**** Source ****

Problem when parsing XML with namespaced elements deeper than level 2
Closed this issue · 2 comments
Hi,
First of all thank you for a great software!
And then I experience some problem with parsing XML document with elements with namespace.
So I have that code and models (`test.py'):
import pathlib
import sys
from pydantic_xml import BaseXmlModel
class SomethingElse3(BaseXmlModel, tag='SomethingElse3'):
SomethingElse4: str
class SomethingElse2(BaseXmlModel, tag='SomethingElse2'):
SomethingElse3: SomethingElse3
class Something(
BaseXmlModel,
tag="SomethingElse",
ns="something",
nsmap={"something": "urn:something:something:v1"},
):
SomethingElse2: SomethingElse2
def main(input_file):
xml_doc = pathlib.Path(input_file).read_text()
something = Something.from_xml(xml_doc)
print(something.to_xml())
if __name__ == "__main__":
main(sys.argv[1])
And I have 2 XML files.
input_ok.xml
<?xml version="1.0" encoding="UTF-8"?>
<something:SomethingElse
xmlns:something="urn:something:something:v1"
>
<something:SomethingElse2>
<SomethingElse3>
ABC
</SomethingElse3>
</something:SomethingElse2>
</something:SomethingElse>
and input_error_xml
<?xml version="1.0" encoding="UTF-8"?>
<something:SomethingElse
xmlns:something="urn:something:something:v1"
>
<something:SomethingElse2>
<something:SomethingElse3>
ABC
</something:SomethingElse3>
</something:SomethingElse2>
</something:SomethingElse>
The only difference between those is that the SomethingElse3
element is namespaces in input_error_xml
Executing python test.py input_ok.xml
works ok and gives me output:
b'<something:SomethingElse xmlns:something="urn:something:something:v1"><something:SomethingElse2><SomethingElse3>\n ABC\n </SomethingElse3></something:SomethingElse2></something:SomethingElse>'
But executing python test.py input_error.xml
gives and error below:
Traceback (most recent call last):
File ".../test.py", line 31, in <module>
main(sys.argv[1])

****

**Parts of the exercise**
1) According to the issue, what is the only difference between the two XML files?
2) Update the issue between "Problem when parsing" and "elements with namespace.", inclusive, so that "software" becomes "library".
The data that follows has nothing to do with the issue.

**** Information provided ****

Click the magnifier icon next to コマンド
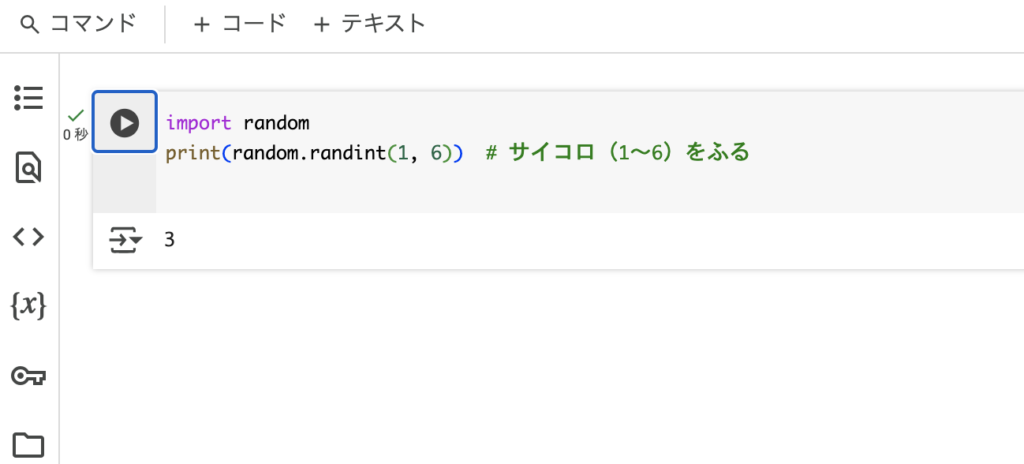The image size is (1024, 464). click(29, 25)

****

**Answers in order**
1) The SomethingElse3 element is namespaced in input_error_xml.

2)
Problem when parsing XML with namespaced elements deeper than level 2
Closed this issue · 2 comments
Hi,
First of all thank you for a great library!
And then I experience some problem with parsing XML document with elements with namespace.